§ Tâches à réaliser:
A. Recopiez le passage de l'extrait sur le squat compris entre « Parmi les personnes » et « 000 € d’amende. », bornes incluses.
B. Rédigez la suite du texte sur la proposition de loi Kasbarian-Bergé et le squat, en reprenant après sa dernière phrase.

§ Extrait à lire:
N.O. : Le Secours Catholique n’est pas favorable au squat de domicile, et comprend la détresse de petits propriétaires qui, rentrant par exemple de vacances, découvrent que leur logement a été occupé en leur absence. Mais ce cas de figure est heureusement très marginal (170 cas en 2021), et tripler les sanctions pénales actuellement prévues par la loi (elles seraient portées à 3 ans de prison et à 45 000 €) ne rendra pas plus efficace leur traitement. En revanche, on ne peut reprocher aux personnes et familles sans domicile de chercher à se mettre à l’abri dans un logement laissé à l’abandon ou un bâtiment vide depuis des années, quand chaque soir environ 6 000 demandes d’hébergement d’urgence au 115 concernant 1 500 enfants sont laissés à la rue sans solution, ou quand la France compte 2,2 millions de ménages en attente de logement social, dont 85 700 à reloger de façon prioritaire et urgente au titre du DALO (droit au logement opposable). Rappelons que les droits à l’hébergement et au logement sont des droits fondamentaux à valeur constitutionnelle, et qu’il faut donc les mettre en balance avec le droit de propriété. Dans sa pensée sociale, l’Eglise affirme clairement la destination universelle des biens, autrement dit le principe selon lequel “les biens de la Création doivent équitablement affluer entre les mains de tous”. Le pape François fait même du « principe de subordination de la propriété privée à la destination universelle des biens [...] le premier principe de tout l’ordre éthico-social ». Il existe dès lors de bons mais aussi de mauvais usages de la propriété privée, par exemple lorsqu’elle vise l’accumulation sans fin, ou l’exploitation des personnes et des ressources, au détriment des droits fondamentaux d’autres êtres humains. La propriété est-elle vraiment ordonnée au bien commun, lorsque 3,1 millions de logements sont laissés vacants selon l’INSEE, et que dans le même temps 300 000 personnes sont sans domicile ?
Parmi les personnes qu’accompagne le Secours Catholique, aucune ne vit dans un logement ou dans un bâtiment vide par choix ou par plaisir. Le squat est très majoritairement un acte de survie pour échapper au froid et à la violence de la rue, lorsqu’on n’a plus aucune solution. La proposition de loi Kasbarian-Bergé sanctionne cette nécessité, y compris lorsque les locaux occupés appartiennent non pas à des particuliers mais à des propriétaires institutionnels comme l’Etat, les collectivités ou les entreprises. La répression concerne jusqu’aux “locaux économiques”, c’est-à-dire les usines désaffectées et les friches industrielles. Pour chacune de ces situations, ce sera 3 ans de prison et 45 000 € d’amende.
Les associations et collectifs qui accompagnent les personnes sans-abri sont également dans le viseur. Pour elles, la proposition de loi crée un délit de propagande, de publicité ou d’incitation au squat, puni de 3 750 € d’amende. Nous y voyons une forme de résurgence du délit de solidarité, destinée à réprimer l’aide, l’information et l’accompagnement qu’apportent associations et militants aux personnes et familles qui, faute de mieux, trouvent refuge dans des locaux vacants. Nous ne pouvons accepter que la fraternité de nos équipes locales et de nos délégations auprès des habitants de lieux de vie informels fassent d’elles des délinquantes.

§ Données fournies:
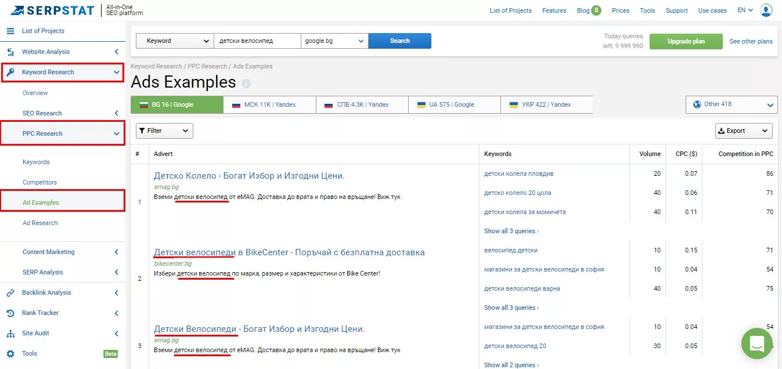Click the Tools gear icon in sidebar
Image resolution: width=782 pixels, height=369 pixels.
click(x=10, y=353)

§ Réponses par tâche:
A.
Parmi les personnes qu’accompagne le Secours Catholique, aucune ne vit dans un logement ou dans un bâtiment vide par choix ou par plaisir. Le squat est très majoritairement un acte de survie pour échapper au froid et à la violence de la rue, lorsqu’on n’a plus aucune solution. La proposition de loi Kasbarian-Bergé sanctionne cette nécessité, y compris lorsque les locaux occupés appartiennent non pas à des particuliers mais à des propriétaires institutionnels comme l’Etat, les collectivités ou les entreprises. La répression concerne jusqu’aux “locaux économiques”, c’est-à-dire les usines désaffectées et les friches industrielles. Pour chacune de ces situations, ce sera 3 ans de prison et 45 000 € d’amende.

B.
Quelle vision alternative porte le Secours Catholique sur ces problématiques ?
N.O. : Propriétaires, locataires ou sans-abri : aucun d’entre eux ne doit subir les carences de l’action publique face à la crise du logement. En cas d’impayés de loyer par exemple, nous plaidons de façon constante pour que les locataires en difficulté puissent demeurer dans leur logement et être accompagnés jusqu’à ce qu’une solution de relogement alternative leur soit proposée, toutefois en contrepartie d’une indemnisation du propriétaire afin qu’il ne soit pas pénalisé. L’objectif zéro expulsion sans relogement est atteignable, à condition d'augmenter les crédits que consacre l’Etat à cette politique publique.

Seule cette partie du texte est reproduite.